Exercise> Return every line of the records below that contains the string "magnifier". Case counts.

═════ The input

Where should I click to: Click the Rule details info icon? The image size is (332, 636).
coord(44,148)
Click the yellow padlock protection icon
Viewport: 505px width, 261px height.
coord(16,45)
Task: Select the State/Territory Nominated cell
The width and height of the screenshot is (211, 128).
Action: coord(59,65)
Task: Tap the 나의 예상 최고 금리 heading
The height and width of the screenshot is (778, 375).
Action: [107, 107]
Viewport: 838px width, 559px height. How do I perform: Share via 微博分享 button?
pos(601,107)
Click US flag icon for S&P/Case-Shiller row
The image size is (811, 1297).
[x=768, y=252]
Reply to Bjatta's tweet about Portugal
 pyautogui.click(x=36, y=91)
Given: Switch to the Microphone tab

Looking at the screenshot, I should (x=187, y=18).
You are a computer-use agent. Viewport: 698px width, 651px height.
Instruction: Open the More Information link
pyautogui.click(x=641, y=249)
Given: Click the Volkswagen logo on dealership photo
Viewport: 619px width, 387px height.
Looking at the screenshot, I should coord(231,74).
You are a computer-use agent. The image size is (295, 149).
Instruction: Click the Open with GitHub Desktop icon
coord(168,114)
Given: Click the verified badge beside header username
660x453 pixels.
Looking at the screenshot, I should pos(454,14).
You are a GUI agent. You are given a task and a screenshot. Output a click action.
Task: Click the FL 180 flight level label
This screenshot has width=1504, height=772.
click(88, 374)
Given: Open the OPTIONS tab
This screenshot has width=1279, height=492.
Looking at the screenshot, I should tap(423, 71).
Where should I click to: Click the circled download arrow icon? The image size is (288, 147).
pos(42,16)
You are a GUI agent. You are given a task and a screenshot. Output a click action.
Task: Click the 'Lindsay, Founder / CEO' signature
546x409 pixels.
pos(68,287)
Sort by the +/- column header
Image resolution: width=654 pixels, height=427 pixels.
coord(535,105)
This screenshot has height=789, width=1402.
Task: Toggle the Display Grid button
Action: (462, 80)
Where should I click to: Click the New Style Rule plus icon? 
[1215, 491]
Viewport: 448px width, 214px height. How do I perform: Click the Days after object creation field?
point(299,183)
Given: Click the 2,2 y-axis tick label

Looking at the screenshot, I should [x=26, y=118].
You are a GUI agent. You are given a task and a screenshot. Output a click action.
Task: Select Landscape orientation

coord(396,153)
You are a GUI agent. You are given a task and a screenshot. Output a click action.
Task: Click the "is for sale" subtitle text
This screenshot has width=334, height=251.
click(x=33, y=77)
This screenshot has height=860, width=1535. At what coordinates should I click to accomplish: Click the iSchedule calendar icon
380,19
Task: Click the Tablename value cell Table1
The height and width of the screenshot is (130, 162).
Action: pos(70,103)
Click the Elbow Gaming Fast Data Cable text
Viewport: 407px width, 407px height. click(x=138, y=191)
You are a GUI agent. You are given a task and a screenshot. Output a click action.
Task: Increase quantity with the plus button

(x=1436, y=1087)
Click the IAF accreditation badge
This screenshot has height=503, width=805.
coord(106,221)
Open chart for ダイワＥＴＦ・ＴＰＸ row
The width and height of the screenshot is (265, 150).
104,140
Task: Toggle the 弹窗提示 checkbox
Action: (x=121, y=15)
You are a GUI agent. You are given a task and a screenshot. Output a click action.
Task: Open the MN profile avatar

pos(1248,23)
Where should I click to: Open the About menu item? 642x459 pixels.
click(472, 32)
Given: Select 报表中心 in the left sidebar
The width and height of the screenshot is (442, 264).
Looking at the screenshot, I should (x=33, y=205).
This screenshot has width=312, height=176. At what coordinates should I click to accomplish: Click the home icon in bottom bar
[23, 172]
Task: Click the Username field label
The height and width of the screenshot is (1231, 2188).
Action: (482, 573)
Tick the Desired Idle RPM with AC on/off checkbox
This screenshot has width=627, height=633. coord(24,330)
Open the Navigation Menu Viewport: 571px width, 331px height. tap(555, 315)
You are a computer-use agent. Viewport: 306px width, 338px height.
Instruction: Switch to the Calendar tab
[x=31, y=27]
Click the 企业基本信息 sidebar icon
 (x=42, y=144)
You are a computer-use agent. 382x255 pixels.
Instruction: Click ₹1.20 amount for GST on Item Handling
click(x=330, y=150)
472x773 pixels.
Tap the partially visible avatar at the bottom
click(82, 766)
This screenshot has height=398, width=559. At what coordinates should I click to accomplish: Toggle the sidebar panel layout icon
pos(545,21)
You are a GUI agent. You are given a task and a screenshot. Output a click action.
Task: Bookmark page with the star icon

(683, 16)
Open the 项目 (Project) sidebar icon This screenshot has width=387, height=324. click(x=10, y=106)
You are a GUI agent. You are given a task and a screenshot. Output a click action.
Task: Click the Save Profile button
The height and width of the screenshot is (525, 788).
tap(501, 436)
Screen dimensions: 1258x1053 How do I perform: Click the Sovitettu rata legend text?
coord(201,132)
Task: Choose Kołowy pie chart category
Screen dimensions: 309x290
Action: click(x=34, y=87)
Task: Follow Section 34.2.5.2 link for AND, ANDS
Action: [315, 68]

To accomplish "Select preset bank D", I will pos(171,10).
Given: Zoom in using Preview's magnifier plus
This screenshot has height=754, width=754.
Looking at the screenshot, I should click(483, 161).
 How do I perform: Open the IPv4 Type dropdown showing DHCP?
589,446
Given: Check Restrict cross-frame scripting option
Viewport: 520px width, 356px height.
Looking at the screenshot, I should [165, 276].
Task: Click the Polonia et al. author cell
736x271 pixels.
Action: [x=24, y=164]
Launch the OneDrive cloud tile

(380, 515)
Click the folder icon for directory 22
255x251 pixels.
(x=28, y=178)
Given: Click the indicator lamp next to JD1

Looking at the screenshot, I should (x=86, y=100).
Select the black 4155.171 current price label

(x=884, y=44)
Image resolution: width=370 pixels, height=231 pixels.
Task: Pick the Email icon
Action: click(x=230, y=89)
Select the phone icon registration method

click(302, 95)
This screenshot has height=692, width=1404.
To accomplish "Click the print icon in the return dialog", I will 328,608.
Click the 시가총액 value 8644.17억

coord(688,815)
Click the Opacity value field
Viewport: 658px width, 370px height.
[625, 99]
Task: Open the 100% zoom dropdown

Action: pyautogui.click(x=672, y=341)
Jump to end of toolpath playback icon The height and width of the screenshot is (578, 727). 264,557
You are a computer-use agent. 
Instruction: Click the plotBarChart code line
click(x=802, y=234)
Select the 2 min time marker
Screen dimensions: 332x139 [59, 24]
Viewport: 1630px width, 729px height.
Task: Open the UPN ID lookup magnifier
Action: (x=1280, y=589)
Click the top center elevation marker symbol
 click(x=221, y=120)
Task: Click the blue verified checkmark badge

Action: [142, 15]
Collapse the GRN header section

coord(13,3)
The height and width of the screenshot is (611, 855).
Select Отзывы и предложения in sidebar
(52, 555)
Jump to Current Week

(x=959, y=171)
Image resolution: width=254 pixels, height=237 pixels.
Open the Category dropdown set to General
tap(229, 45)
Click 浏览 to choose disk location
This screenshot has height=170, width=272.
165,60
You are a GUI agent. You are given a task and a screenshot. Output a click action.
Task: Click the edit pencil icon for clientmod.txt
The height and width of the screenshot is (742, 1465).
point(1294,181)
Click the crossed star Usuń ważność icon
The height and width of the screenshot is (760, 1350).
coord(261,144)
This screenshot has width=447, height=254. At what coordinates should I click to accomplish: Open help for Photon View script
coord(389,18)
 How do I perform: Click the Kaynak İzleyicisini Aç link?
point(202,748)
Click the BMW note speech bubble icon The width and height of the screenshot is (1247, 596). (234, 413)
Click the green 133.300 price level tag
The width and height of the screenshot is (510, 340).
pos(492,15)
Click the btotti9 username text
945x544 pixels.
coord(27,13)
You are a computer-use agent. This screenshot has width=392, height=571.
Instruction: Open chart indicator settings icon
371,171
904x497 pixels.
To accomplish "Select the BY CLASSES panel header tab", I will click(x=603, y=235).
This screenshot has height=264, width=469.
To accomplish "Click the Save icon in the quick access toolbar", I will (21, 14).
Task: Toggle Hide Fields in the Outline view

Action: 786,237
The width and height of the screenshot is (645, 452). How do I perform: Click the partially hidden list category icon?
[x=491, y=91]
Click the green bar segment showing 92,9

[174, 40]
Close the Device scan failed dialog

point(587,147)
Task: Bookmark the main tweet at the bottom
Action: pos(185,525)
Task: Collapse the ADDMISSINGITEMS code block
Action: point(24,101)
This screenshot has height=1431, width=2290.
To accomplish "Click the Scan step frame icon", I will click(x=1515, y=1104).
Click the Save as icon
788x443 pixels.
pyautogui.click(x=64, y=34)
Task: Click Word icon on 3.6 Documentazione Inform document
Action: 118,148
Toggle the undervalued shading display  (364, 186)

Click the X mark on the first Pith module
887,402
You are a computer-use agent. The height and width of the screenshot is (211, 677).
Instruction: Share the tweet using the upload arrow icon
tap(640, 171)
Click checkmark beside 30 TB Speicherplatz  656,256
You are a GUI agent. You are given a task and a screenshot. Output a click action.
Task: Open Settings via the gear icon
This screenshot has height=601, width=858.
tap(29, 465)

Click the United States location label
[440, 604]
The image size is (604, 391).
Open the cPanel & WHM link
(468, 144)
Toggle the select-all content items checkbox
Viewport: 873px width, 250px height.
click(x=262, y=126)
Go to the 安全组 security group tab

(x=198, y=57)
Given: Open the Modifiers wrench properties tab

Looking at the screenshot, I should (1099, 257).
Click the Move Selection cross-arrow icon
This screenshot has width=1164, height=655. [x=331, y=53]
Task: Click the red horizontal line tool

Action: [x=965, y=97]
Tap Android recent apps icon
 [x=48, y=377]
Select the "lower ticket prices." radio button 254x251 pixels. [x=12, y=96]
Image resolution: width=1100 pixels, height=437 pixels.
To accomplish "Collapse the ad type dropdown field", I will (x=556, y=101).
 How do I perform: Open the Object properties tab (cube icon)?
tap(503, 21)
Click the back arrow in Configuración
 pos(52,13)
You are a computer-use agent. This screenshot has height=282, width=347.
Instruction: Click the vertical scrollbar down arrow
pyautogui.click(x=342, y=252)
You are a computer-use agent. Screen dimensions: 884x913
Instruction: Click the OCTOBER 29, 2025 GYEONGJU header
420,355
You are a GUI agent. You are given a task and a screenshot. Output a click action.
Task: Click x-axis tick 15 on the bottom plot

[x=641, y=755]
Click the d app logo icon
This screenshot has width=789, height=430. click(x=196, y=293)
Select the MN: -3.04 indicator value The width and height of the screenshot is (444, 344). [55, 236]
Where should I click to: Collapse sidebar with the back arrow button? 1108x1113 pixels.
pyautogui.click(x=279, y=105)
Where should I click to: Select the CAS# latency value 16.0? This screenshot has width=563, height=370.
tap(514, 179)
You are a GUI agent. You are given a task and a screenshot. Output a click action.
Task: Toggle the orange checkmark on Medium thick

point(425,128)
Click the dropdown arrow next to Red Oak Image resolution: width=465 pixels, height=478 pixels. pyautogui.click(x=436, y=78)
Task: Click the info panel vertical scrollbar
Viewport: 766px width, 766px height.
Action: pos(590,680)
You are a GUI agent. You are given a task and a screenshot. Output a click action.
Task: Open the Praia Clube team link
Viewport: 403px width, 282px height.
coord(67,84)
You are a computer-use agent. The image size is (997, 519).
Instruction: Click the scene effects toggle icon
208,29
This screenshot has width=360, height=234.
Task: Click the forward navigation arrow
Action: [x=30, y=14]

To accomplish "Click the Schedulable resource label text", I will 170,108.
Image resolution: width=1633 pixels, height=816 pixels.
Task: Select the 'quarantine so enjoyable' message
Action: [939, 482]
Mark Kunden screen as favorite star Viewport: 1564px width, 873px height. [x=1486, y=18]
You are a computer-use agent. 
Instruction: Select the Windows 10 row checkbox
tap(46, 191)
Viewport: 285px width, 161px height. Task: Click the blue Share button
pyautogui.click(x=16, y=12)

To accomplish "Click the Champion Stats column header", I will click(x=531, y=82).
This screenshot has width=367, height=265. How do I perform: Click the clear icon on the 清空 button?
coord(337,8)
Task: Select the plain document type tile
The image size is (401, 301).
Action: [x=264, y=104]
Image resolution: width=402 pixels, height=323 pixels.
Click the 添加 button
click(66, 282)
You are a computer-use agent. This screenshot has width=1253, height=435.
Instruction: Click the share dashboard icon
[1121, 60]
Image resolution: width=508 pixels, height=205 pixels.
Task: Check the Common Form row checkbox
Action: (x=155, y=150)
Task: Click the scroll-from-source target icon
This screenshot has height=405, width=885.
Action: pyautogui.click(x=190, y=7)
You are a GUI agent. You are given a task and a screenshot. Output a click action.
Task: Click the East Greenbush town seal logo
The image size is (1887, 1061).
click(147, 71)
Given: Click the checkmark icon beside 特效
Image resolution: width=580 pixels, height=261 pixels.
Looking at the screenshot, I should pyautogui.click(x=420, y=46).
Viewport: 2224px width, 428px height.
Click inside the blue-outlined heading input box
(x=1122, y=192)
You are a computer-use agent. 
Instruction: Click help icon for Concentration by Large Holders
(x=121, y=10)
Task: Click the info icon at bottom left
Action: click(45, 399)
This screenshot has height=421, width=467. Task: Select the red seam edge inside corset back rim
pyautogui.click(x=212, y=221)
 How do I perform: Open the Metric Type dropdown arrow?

══════════

Answer to this task>
Given: Zoom in using Preview's magnifier plus
Task: Open the UPN ID lookup magnifier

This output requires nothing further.